Os médicos que prestam serviços ao setor público querem paralisar atendimentos na próxima terça-feira, 12, em protesto contra a Medida Provisória (MP) nº 568, que trata da remuneração e da jornada de trabalho de profissionais de saúde. As informações são da Jovem Pan.
O texto da MP diz que os profissionais que atualmente mantêm jornada de 20 horas semanais no serviço público, ao ingressar na carreira, tenham que cumprir 40 horas semanais e receber o mesmo valor, uma redução de 50% na remuneração.
Para o presidente da entidade, a medida é um grande retrocesso em um país já tão castigado pela carência do Sistema Único de Saúde (SUS) e pela desvalorização dos profissionais de medicina.
Um comunicado emitido pela Federação Nacional dos Médicos (Fenam), dia que “as entidades médicas compreendem que a MP traz a determinados setores do funcionalismo avanços importantes, que devem ser mantidos e até ampliados.

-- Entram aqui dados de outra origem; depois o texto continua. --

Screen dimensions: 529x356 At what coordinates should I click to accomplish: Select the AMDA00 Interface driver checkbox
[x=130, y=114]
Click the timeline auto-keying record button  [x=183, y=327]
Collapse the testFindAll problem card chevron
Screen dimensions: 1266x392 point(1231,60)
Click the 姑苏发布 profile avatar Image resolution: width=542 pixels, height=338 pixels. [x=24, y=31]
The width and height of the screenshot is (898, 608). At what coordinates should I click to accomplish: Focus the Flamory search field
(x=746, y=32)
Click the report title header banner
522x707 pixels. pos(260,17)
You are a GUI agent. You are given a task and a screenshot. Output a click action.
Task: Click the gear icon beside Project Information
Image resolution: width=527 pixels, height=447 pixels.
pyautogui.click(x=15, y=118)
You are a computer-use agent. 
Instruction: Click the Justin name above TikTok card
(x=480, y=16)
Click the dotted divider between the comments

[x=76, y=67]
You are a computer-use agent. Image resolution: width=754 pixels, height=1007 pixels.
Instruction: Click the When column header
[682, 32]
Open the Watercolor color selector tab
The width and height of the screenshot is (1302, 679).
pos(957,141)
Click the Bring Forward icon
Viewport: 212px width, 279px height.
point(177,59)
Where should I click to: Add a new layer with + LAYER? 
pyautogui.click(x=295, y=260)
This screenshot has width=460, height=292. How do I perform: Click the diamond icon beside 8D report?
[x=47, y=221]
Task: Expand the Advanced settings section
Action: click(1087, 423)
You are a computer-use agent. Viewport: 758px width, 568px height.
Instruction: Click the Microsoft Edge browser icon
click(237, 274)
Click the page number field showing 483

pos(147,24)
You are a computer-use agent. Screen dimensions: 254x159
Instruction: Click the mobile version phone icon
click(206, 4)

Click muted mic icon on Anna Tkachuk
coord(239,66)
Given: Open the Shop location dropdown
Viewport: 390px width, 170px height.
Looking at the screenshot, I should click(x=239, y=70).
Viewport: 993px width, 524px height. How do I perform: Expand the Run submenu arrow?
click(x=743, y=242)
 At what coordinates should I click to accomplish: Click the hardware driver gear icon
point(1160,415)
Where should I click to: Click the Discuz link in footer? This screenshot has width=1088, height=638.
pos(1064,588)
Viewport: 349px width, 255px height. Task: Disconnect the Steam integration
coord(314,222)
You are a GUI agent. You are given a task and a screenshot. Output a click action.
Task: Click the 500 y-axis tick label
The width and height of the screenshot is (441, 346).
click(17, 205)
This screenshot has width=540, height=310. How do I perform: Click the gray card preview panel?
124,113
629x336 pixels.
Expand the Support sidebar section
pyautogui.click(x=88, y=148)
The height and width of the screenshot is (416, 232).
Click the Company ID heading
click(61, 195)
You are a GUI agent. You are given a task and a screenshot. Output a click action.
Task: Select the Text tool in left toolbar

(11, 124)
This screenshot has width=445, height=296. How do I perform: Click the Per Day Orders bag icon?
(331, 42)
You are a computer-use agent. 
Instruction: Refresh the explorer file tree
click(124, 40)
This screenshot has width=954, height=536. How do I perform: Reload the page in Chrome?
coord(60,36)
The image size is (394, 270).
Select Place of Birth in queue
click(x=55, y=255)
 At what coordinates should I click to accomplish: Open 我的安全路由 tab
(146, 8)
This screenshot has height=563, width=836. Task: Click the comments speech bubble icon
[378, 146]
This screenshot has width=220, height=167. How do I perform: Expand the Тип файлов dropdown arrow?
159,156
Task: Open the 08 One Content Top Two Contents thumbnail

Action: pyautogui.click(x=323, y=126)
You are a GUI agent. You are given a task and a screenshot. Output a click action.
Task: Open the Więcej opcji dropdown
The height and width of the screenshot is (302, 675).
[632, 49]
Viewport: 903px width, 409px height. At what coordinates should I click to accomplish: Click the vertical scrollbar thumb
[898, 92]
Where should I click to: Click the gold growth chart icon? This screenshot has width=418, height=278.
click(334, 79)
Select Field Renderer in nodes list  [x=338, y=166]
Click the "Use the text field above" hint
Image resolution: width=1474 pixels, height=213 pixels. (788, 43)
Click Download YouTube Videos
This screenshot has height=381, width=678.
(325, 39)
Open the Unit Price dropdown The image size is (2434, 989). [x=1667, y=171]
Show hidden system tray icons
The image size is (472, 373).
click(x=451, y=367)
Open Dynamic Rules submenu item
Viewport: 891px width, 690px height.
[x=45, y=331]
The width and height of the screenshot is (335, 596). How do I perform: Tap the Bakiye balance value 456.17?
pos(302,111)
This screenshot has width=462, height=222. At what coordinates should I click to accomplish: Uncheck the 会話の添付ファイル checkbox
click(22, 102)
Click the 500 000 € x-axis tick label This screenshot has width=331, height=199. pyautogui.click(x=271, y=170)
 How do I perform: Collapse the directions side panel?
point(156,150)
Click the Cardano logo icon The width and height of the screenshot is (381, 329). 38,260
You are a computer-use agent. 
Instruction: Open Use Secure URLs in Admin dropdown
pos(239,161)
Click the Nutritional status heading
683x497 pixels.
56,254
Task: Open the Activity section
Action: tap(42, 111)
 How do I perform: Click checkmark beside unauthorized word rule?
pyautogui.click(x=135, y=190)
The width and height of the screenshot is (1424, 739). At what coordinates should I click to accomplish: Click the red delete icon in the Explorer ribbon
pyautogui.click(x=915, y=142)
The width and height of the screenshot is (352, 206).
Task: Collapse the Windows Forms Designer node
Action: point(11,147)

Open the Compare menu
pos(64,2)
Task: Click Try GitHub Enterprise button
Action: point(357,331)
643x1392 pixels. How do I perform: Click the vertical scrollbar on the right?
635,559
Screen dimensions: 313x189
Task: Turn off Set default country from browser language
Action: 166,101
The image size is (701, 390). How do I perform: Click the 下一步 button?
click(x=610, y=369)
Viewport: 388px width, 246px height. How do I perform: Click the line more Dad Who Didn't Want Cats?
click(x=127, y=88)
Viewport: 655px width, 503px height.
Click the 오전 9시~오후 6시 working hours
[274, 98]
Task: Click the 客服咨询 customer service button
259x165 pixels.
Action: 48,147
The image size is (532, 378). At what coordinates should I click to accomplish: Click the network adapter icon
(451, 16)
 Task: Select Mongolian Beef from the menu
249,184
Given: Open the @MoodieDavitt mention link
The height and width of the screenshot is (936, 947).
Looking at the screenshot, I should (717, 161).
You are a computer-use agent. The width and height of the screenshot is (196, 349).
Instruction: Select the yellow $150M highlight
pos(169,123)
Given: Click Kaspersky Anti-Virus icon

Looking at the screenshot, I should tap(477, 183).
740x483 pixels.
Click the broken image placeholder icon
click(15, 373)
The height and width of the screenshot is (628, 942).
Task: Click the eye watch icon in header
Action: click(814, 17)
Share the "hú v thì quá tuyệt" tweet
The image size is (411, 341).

Entretanto, particularmente nos artigos 42 e 47, prejudica os atuais e futuros servidores médicos, dobrando jornadas sem acréscimo de vencimentos, reduzindo a remuneração em até metade e cortando valores de insalubridade e periculosidade. As perdas atingem, inclusive, aposentados (e pensionistas), que tanto já se dedicaram ao serviço público, enfrentando baixos salários e condições de trabalho adversas”, desta a federação.